Two Minnesota school districts are launching unique online learning programs this week. Hopkins and Chisago Lakes have broken new ground by creating cyber charter schools within their districts to deliver instruction to some students over the Internet instead of traditional classrooms.
Hopkins High School junior Andreas Gaston already spends a lot of his free time using the computer in his bedroom. He'll spend even more time at his keyboard in the coming weeks. Gaston is taking three online courses in addition to his normal classroom schedule.
"Online I'm taking astronomy, health, physiology and anatomy, Gaston said. "And at the school I'm taking chemistry, world studies, just most of the basic classes a junior would take."
Gaston says he enrolled part-time in the new Hopkins Online Academy as a way to quickly accumulate more credits during his junior year. As a senior, he wants more time available to pursue college courses through the Post Secondary Enrollment Options program.
"I was running out of room on my schedule for classes, Gaston said. "And so, for instance health is a required class, and I didn't have a place to put it. And since I have to take it, being able to do it online is really a great option."

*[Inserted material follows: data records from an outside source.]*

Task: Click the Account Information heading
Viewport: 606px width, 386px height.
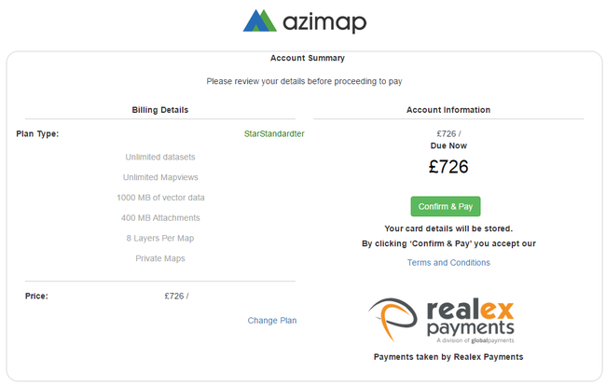Action: pyautogui.click(x=448, y=110)
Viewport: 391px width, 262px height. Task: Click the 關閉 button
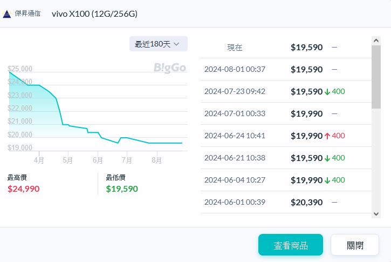355,245
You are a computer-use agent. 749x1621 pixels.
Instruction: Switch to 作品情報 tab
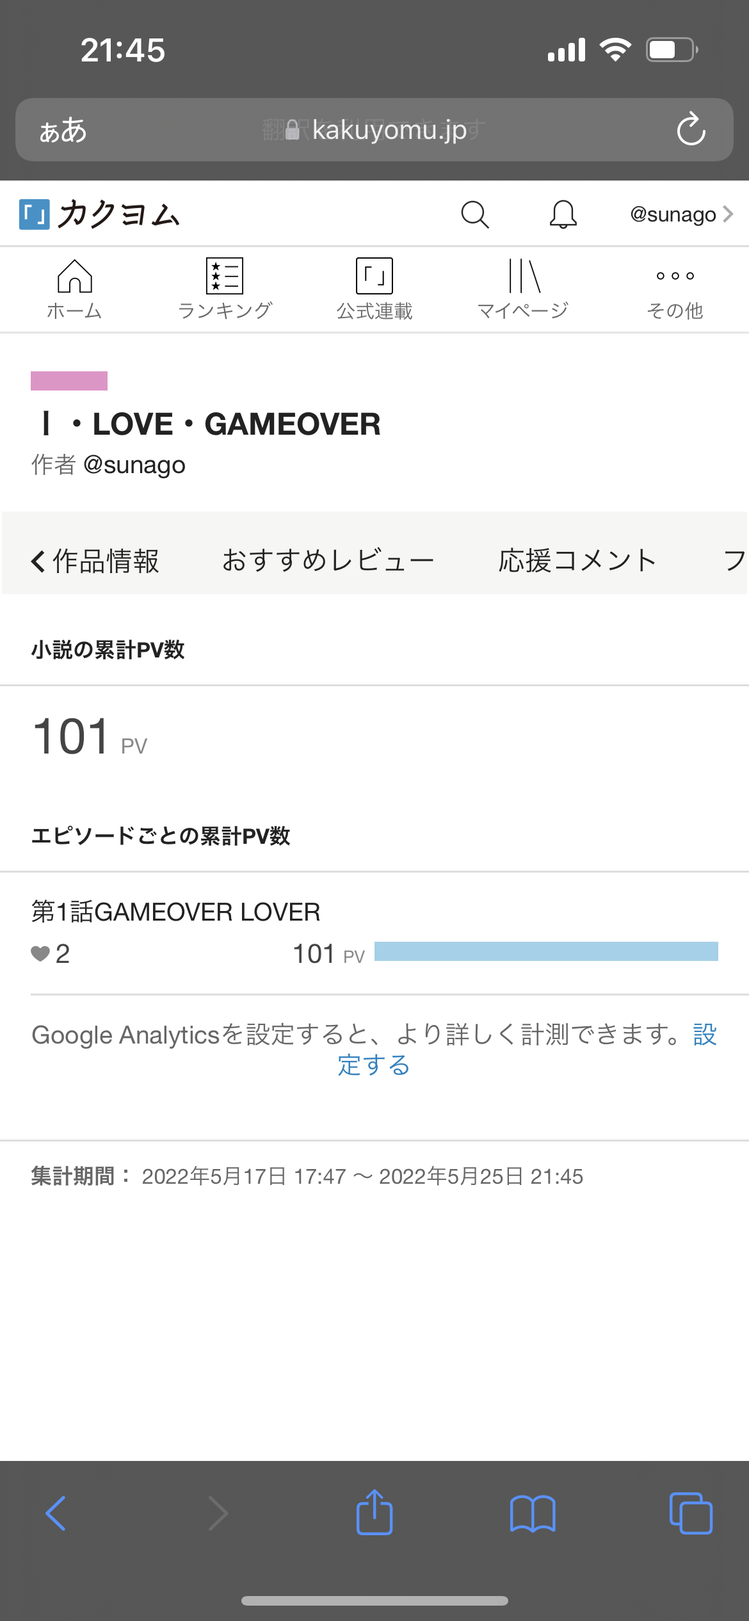pos(96,561)
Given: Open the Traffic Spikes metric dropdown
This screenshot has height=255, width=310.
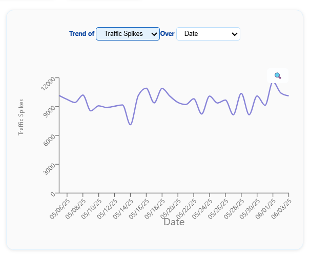Looking at the screenshot, I should [x=127, y=34].
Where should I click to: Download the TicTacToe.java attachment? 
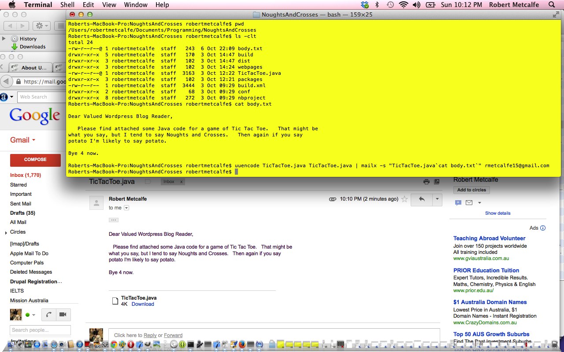(143, 304)
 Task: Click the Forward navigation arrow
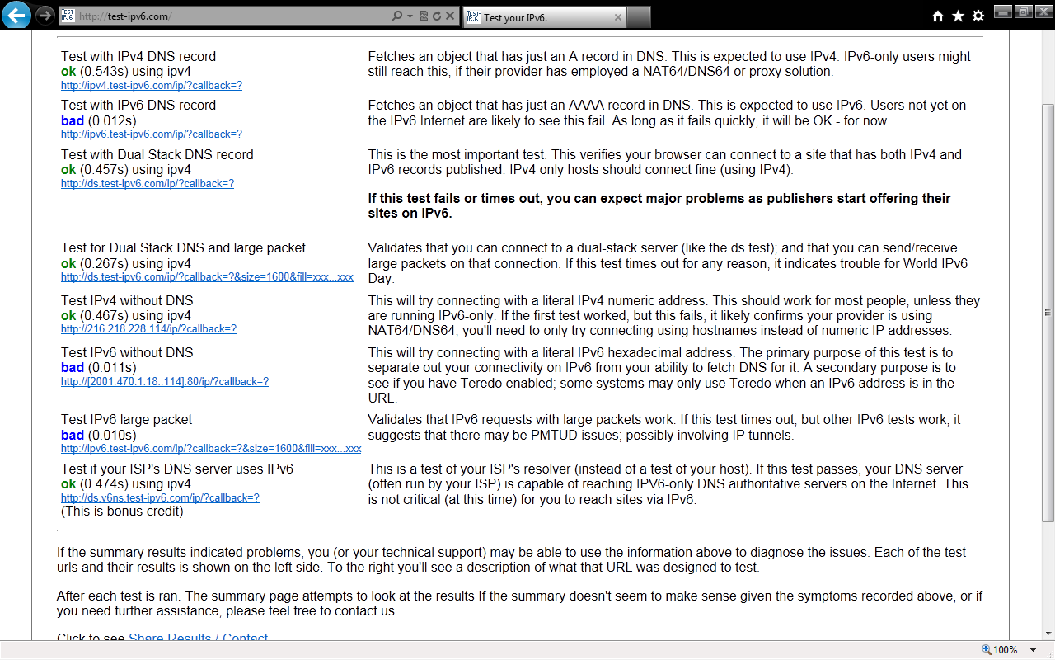(45, 16)
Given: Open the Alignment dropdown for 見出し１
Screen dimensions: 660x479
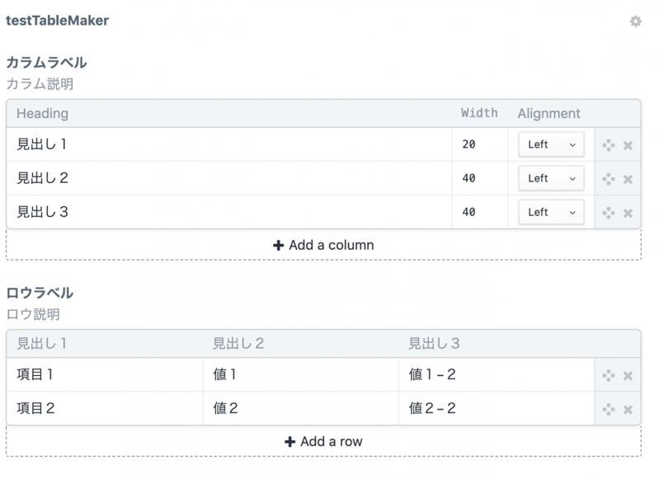Looking at the screenshot, I should (551, 145).
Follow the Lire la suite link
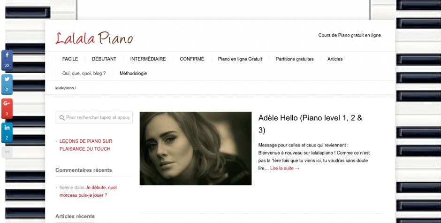The width and height of the screenshot is (441, 223). point(285,168)
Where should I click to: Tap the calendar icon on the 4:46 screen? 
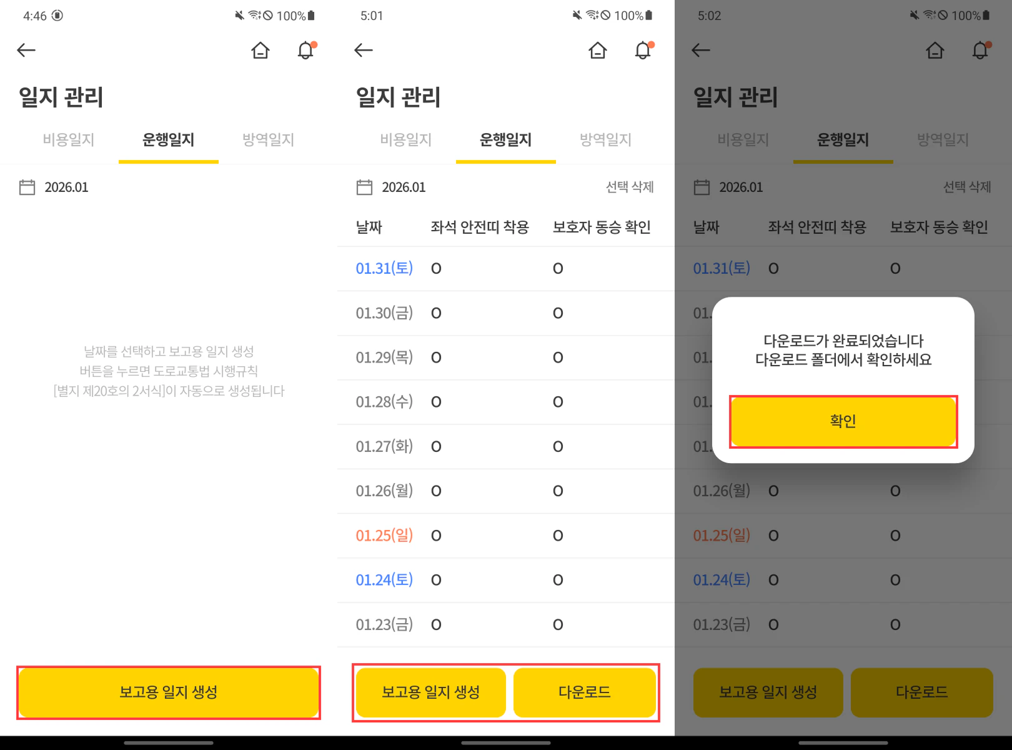point(27,188)
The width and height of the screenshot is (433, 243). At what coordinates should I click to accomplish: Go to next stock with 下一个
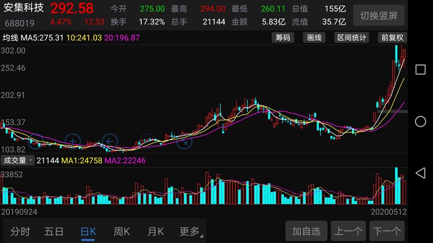pyautogui.click(x=387, y=231)
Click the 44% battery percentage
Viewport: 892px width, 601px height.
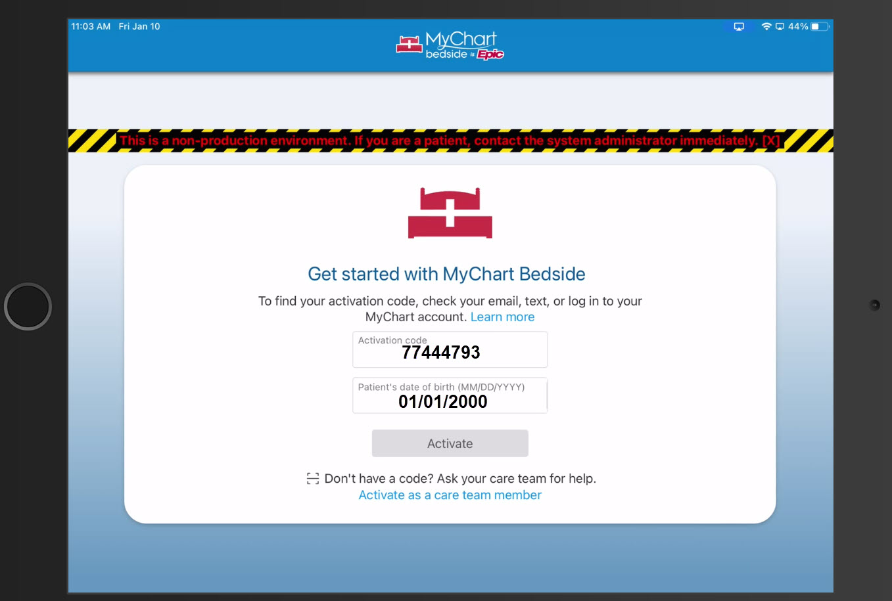tap(798, 26)
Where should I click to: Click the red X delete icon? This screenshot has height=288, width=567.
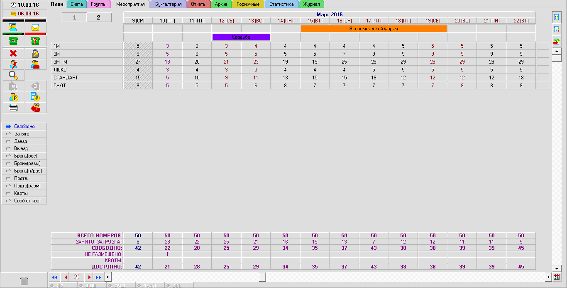tap(13, 53)
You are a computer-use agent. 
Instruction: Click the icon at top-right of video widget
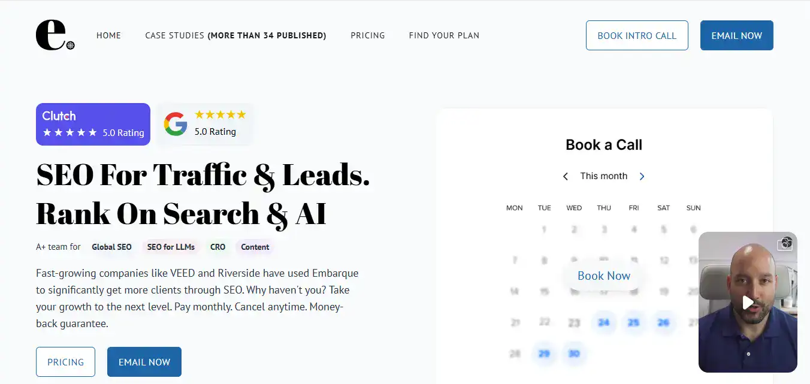pyautogui.click(x=785, y=243)

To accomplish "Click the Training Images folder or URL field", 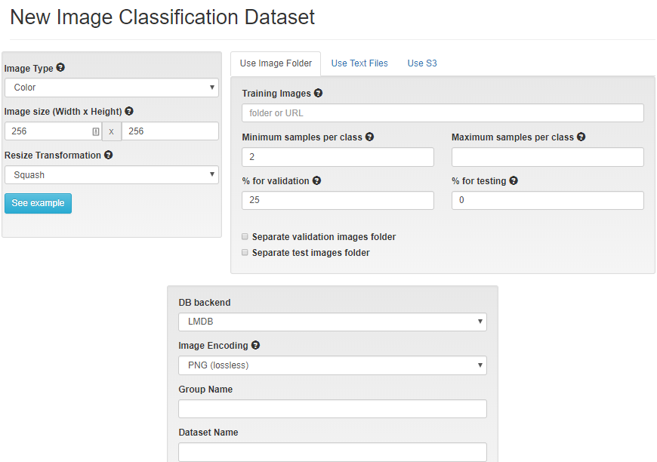I will pyautogui.click(x=443, y=113).
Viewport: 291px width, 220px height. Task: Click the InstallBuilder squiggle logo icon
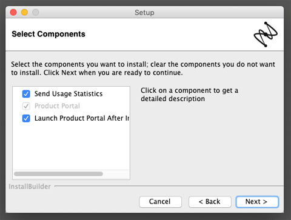(266, 35)
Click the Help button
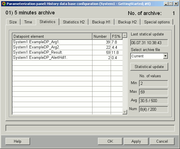Viewport: 180px width, 149px height. [x=18, y=141]
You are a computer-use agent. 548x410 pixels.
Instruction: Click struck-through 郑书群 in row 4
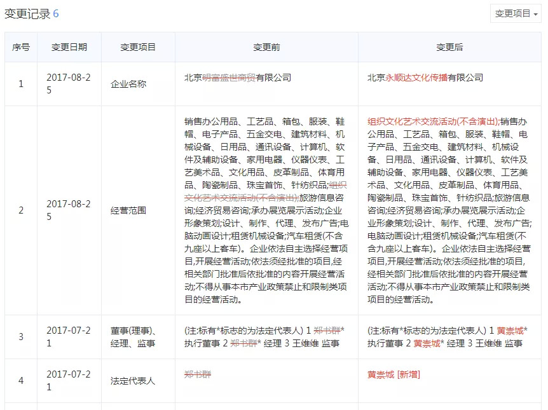196,374
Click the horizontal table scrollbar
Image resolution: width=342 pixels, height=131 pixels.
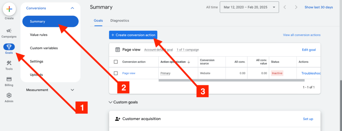231,80
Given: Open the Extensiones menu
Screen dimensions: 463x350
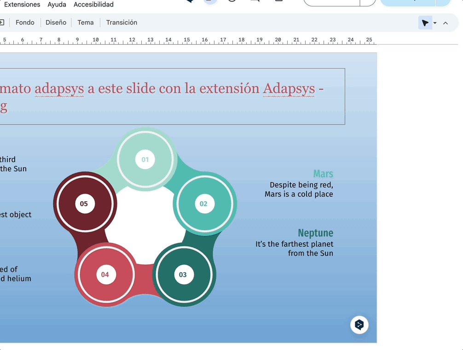Looking at the screenshot, I should [x=22, y=5].
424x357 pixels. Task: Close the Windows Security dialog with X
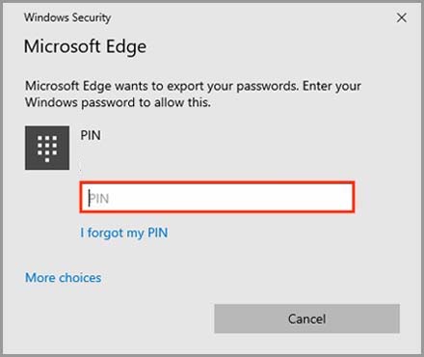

The Hopkins school district began experimenting with online learning two years ago. District teachers have now developed 18 online courses, including one of the few high school Latin classes available in the state. Students complete most of their work on their own time, but participation in live chatroom discussions is required. Tests are taken face-to-face at the school.
Bob Muller, the district's director of teaching and learning, says the goal of the Hopkins Online Academy is to help meet the changing needs of students, from remediation to enrichment.
"The online opportunities provide experiences for students that are needing to catchup on course requirements, on graduation requirements, or students who would like to get ahead," Muller said. "Those are the two primary targets."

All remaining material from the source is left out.